Scott Hodge, president of the Tax Foundation, said converging events could create the “critical mass” needed to bring about tax reform. “As millions more taxpayers get thrown in the AMT, Congress and the White House are going to have to do something about it,” said Hodge. “It could create a real debate over fundamental tax reform.”

Even if a national retail sales tax is nothing more than a “curiosity,” as Hodge described it, Bush’s willingness to offer at least lip service to the idea underscores a fundamental difference in his and Kerry’s approach to tax policy.

Kerry has said little about broad tax reform, but the core domestic proposals of his campaign make it clear he favors the current progressive tax system, in which the wealthy not only absorb most of the tax burden but also pay a higher percentage of their income as taxes. In fact Kerry would increase the progressive nature of the system by reversing Bush-era tax cuts for the wealthiest 2 percent and using the proceeds to fund new programs including a college tuition tax credit and a plan to make health insurance more affordable.

Bush has made a campaign priority out of retaining the current marginal tax rates and making them permanent. And he has proposed a series of tax changes under the banner of an “ownership society” that would continue a movement away from taxing income derived from investments such as dividends and capital gains.

The Bush administration efforts have been incremental, but they add up to progress toward a long-cherished dream of some conservative tax activists toward a tax on consumption rather than income. They argue that income taxes are highly inefficient, expensive to collect, and distort economic activity through the many subsidies and exemptions in the massive U.S. tax code. 

While Bush is happy to bash the tax code in speeches on the campaign stump, he and members of his administration have been careful not to issue an outright endorsement of a sales or consumption tax.

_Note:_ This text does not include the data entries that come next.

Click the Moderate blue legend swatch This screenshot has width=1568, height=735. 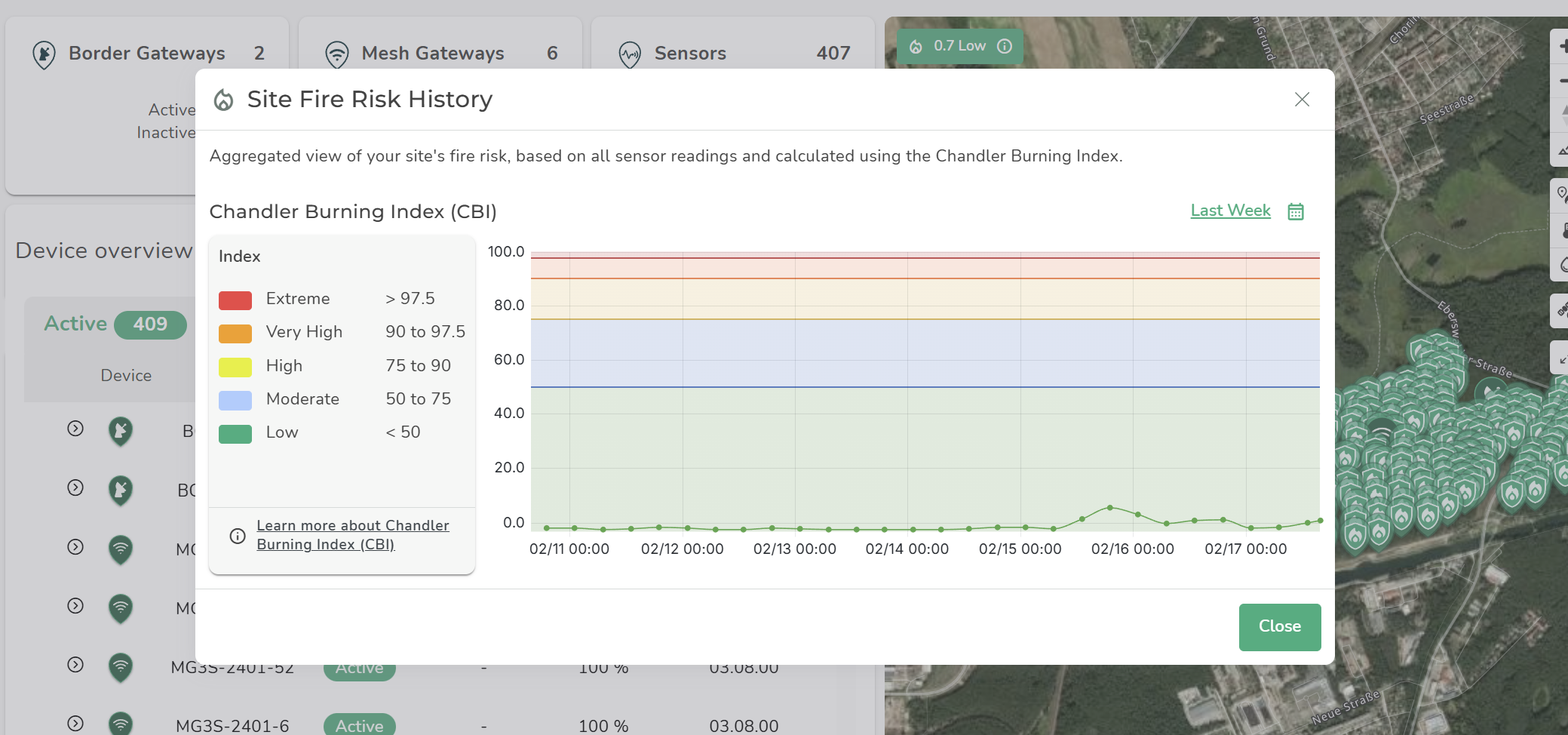pos(235,400)
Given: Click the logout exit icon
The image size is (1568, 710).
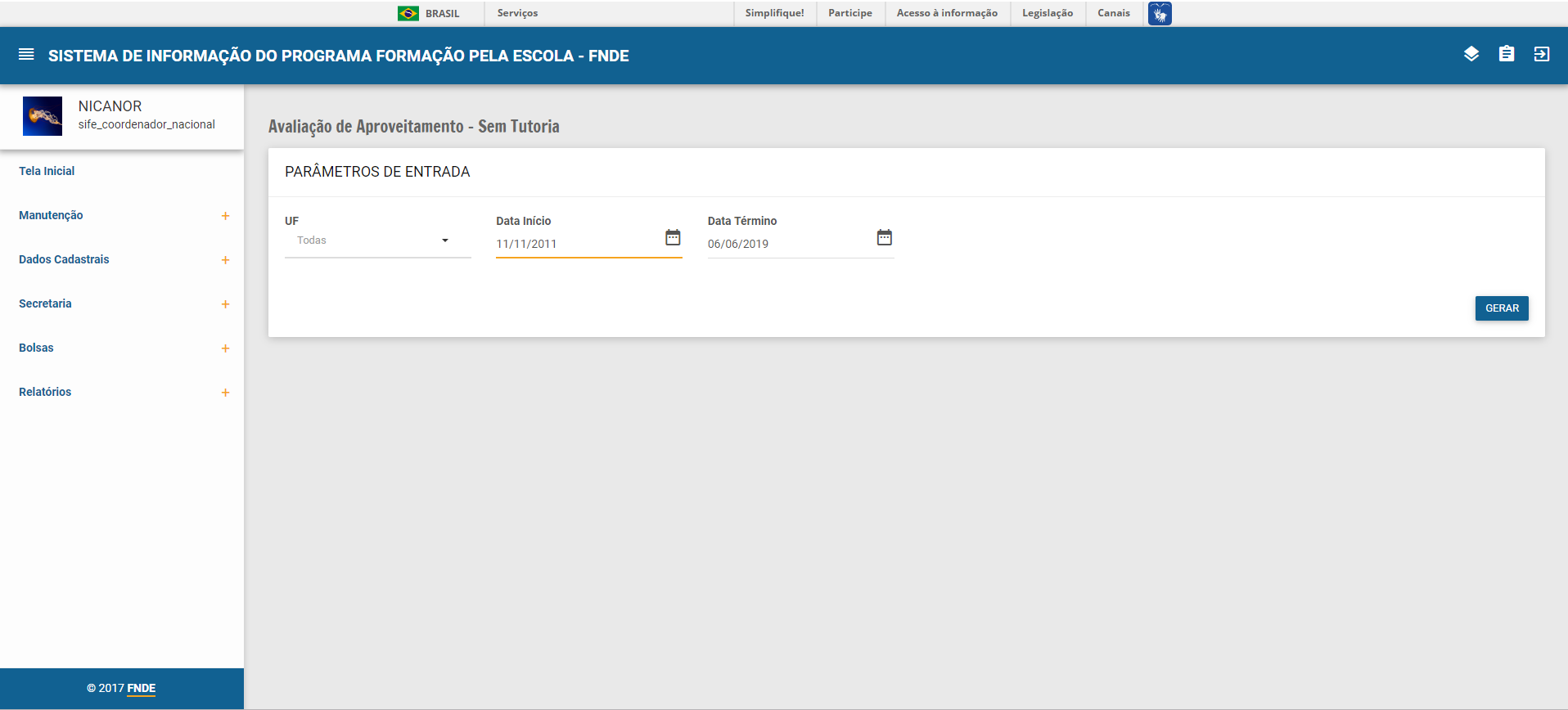Looking at the screenshot, I should 1541,54.
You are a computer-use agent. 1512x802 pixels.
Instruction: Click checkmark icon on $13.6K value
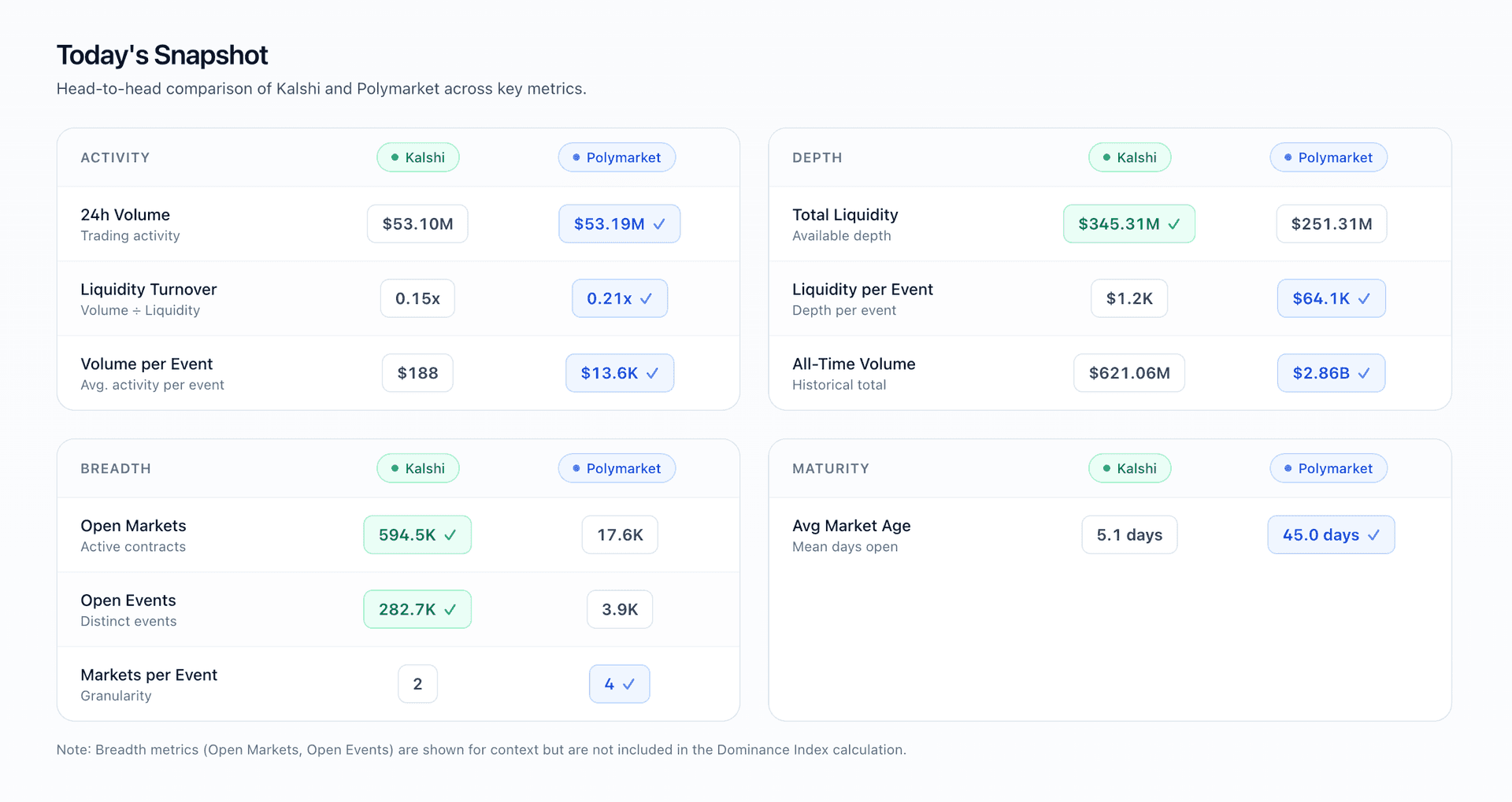click(652, 374)
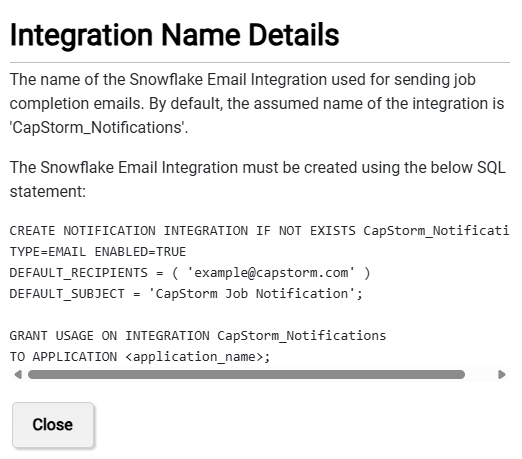This screenshot has height=459, width=522.
Task: Click 'IF NOT EXISTS' in the SQL statement
Action: (x=306, y=231)
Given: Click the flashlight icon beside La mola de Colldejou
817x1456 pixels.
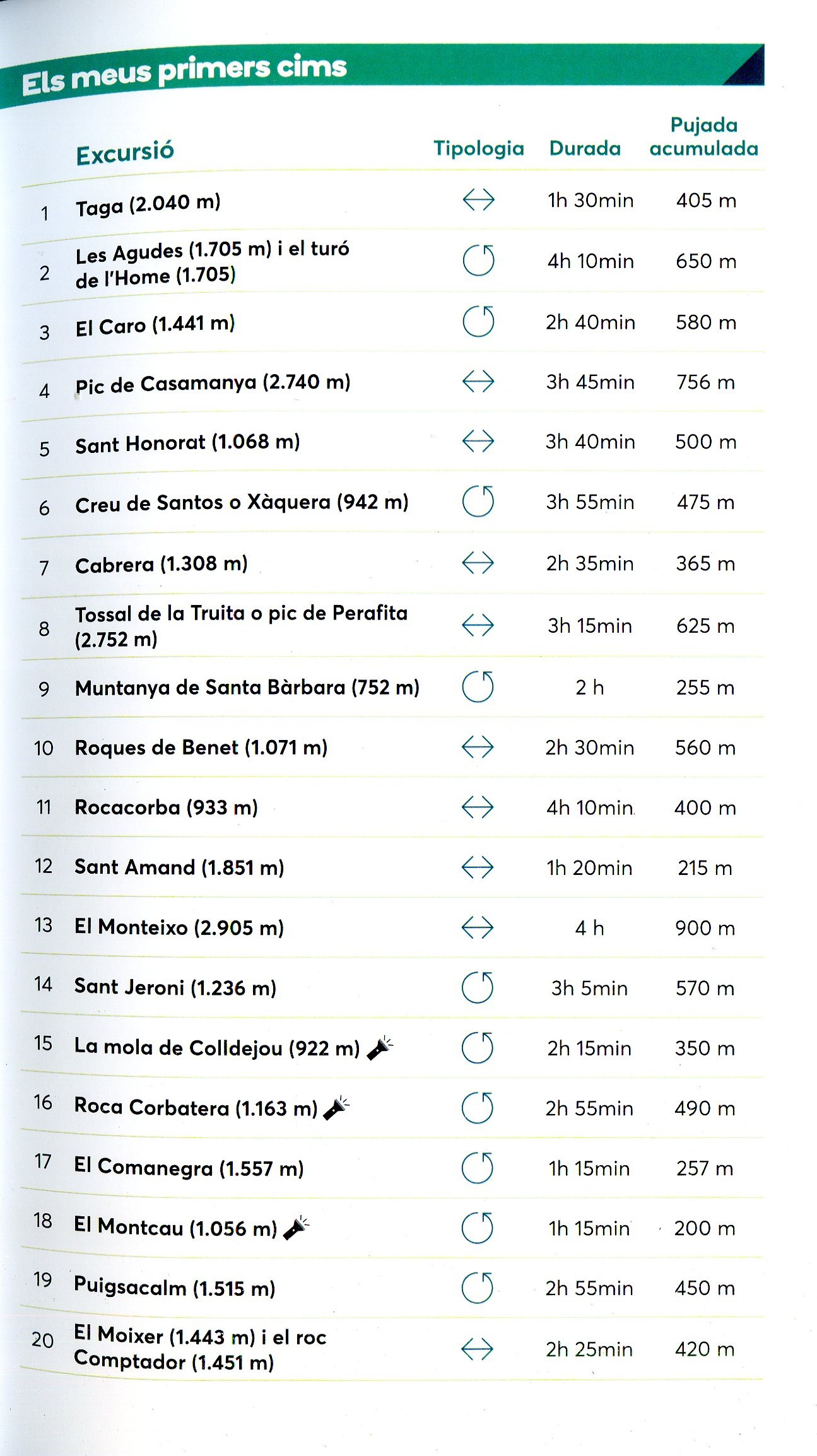Looking at the screenshot, I should (x=380, y=1048).
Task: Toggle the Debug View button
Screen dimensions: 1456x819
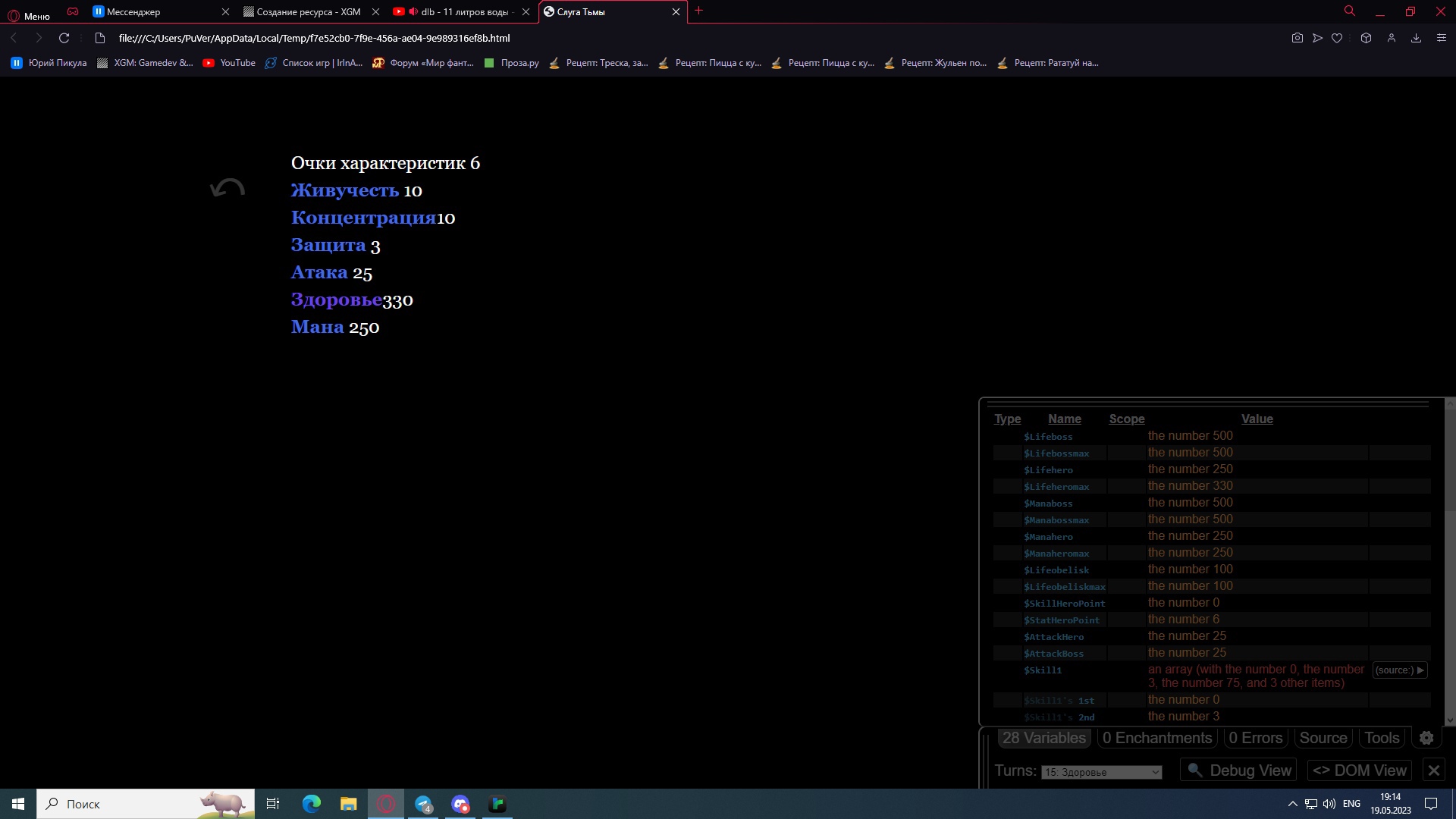Action: 1238,770
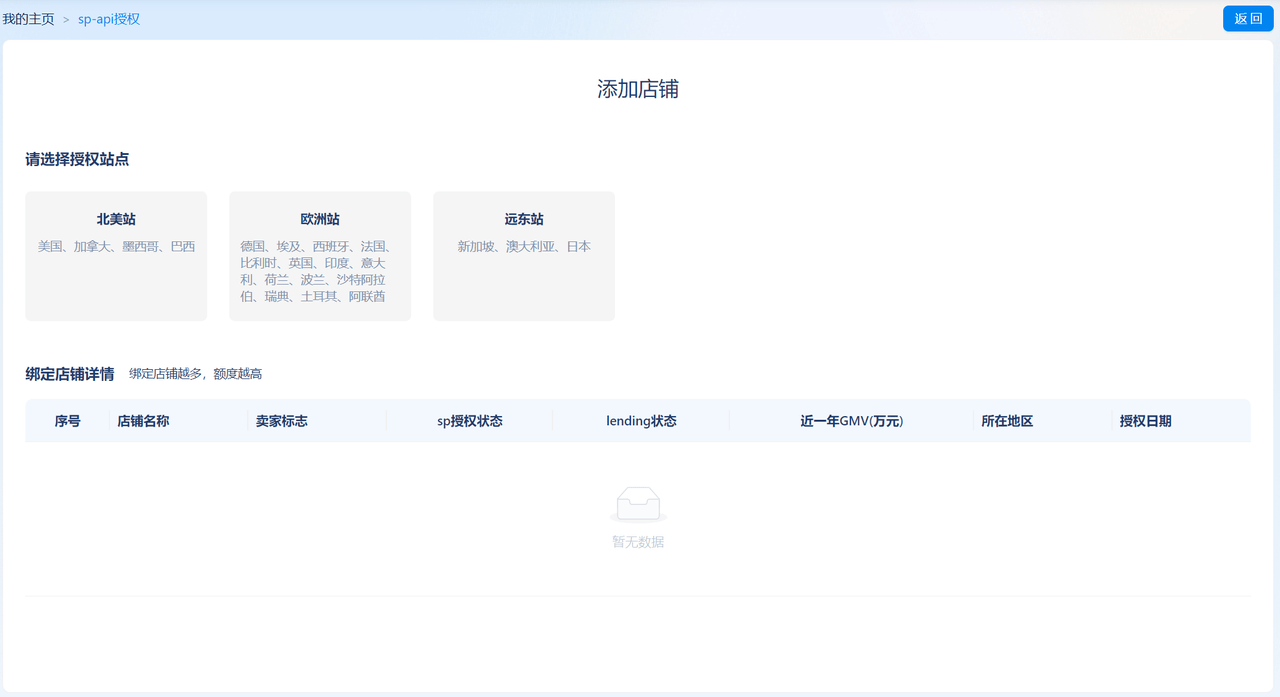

They fear, with some justification, that Democrats would attack it as a tax giveaway that favors the economic elite.

In his acceptance speech at the Republican convention Bush complained about the “complicated mess” of the current tax code but he has promised only to appoint a panel that would come up with suggestions for a “simpler, fairer, pro-growth system.” No appointments would be made until after the election.

For his part Kerry also would seek expert help on the issue of tax simplification, according to campaign officials. Kerry has spelled out proposals to make substantial changes in the nation’s corporate tax structure but has not made any specific proposals on individual taxes beyond raising the top rate for the wealthiest earners.

A recent article in The New Yorker magazine described how Bush has taken a “stealthy approach” to tax reform, moving step by step toward a flattened tax structure, the antithesis of the progressive system favored by Kerry and most Democrats.

Conservative economists say there is nothing secretive about the Bush administration approach.

“These have been major fights,” said Dan Mitchell, senior economist at the Heritage Foundation. “There is no ambiguity about what Bush has been trying to do.”

He and other policy analysts say Bush has been moving haltingly in the direction of a flat tax, which is often described as equivalent to a consumption tax because it excludes individual dividend and capital gain income.

“It is safe to say there will be some continued movement toward a flat tax in a second Bush term,” he said. “It might be incremental, it might be a big jump. Will it be a pure flat tax? No, because politically that’s too difficult.”

But he and other conservatives are skeptical about Bush’s plans for broad tax reform. Chris Edwards, director of fiscal policy studies at the libertarian Cato Institute noted that the federal tax code is now 60,000 pages long, up from 40,000 when Republicans took control of Congress a decade ago.

“In the mid-1980s (former Ways and Means Chairman Bill) Archer could complain the tax code mess was the Democrats’ fault,” he said. “The problem now is that the Republicans themselves have spent the past decade putting a lot of loopholes in the tax code — like the child tax credit. So it does make it a more difficult environment.”